### [Work to complete]
Filter the material, keeping only lines with the word "computer".

----------

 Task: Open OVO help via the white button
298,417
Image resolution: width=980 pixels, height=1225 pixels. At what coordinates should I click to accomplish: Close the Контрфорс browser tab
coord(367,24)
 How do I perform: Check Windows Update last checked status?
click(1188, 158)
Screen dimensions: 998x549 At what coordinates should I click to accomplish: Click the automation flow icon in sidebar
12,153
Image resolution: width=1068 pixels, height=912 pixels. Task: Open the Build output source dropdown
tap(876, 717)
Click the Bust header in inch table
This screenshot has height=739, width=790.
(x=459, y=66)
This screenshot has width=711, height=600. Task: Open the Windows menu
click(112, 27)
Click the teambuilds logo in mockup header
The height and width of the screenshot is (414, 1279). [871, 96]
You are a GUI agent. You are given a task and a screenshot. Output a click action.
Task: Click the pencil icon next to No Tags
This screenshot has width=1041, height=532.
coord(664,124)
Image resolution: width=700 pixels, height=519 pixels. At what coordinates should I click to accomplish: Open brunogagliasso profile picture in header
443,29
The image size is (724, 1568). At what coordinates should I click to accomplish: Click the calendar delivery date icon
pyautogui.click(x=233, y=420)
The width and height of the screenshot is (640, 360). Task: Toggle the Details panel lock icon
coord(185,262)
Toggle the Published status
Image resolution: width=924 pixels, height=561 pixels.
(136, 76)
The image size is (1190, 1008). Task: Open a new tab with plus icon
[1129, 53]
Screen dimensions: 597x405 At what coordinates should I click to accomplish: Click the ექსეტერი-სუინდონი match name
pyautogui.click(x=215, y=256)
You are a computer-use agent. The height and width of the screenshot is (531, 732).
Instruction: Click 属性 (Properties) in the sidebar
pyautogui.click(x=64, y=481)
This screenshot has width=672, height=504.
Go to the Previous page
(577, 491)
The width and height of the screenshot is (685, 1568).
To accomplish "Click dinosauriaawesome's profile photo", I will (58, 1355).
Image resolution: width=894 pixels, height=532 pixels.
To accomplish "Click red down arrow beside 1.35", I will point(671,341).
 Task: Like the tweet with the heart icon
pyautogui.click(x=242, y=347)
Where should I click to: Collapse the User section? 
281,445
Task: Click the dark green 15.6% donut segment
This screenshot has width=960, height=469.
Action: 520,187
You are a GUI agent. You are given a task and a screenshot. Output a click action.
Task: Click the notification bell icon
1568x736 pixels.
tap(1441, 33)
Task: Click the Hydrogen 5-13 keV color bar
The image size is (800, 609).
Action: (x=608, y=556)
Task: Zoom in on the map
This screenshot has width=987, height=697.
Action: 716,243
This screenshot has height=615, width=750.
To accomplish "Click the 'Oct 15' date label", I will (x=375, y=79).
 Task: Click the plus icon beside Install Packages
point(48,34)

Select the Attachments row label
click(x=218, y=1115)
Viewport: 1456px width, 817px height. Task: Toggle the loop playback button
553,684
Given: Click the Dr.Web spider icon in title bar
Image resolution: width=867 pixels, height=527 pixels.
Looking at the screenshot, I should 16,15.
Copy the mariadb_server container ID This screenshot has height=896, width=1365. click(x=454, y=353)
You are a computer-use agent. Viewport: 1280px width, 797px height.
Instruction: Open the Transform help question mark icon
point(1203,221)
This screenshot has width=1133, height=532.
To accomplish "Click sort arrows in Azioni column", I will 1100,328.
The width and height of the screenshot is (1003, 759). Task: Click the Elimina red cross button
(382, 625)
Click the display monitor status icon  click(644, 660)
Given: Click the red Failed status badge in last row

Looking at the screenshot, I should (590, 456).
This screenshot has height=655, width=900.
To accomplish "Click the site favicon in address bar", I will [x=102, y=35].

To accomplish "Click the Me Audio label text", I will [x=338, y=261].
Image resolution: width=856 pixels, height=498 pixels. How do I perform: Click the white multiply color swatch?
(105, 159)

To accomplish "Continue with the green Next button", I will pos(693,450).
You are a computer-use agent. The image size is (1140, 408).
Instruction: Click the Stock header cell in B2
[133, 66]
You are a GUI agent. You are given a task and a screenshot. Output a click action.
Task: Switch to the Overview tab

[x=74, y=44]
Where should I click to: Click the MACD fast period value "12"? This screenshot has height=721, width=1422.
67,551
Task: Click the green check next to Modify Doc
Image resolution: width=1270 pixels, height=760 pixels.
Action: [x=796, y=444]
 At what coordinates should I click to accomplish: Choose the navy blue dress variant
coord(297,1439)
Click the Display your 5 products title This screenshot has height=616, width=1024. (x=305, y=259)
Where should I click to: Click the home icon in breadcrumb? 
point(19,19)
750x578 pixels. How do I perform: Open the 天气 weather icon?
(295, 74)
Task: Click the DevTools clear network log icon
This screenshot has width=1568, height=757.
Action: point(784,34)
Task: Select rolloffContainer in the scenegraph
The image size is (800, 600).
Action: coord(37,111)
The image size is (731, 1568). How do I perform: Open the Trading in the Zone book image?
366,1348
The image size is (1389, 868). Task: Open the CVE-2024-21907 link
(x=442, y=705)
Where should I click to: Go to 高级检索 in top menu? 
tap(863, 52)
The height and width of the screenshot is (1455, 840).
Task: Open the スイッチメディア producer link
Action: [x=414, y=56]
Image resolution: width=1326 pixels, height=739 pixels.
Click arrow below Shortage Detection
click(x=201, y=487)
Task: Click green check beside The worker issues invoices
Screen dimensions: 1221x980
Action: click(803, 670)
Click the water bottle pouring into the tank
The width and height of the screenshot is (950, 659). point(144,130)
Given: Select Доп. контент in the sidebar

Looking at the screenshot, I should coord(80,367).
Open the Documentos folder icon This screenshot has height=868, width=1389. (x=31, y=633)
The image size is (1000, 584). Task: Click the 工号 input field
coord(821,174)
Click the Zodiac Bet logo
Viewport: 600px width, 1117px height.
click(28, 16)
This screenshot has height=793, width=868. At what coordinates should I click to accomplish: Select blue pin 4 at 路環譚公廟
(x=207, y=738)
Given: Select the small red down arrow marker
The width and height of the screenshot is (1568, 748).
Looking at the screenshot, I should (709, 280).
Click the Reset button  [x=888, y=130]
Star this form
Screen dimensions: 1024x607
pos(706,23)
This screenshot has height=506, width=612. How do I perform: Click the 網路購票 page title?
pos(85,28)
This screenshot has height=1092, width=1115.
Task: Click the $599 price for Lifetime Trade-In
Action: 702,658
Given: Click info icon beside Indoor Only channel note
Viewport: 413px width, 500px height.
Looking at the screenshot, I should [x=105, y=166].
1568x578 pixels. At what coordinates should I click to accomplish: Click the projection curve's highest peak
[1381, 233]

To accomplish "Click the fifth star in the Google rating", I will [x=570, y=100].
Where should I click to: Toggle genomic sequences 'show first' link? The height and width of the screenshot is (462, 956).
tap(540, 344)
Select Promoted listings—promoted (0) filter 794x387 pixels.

----------

### [Reply]
You are a computer-use agent. The height and width of the screenshot is (531, 732).
You are a computer-use agent. Viewport: 1280px width, 797px height.
You are a computer-use agent. The image size is (1140, 408).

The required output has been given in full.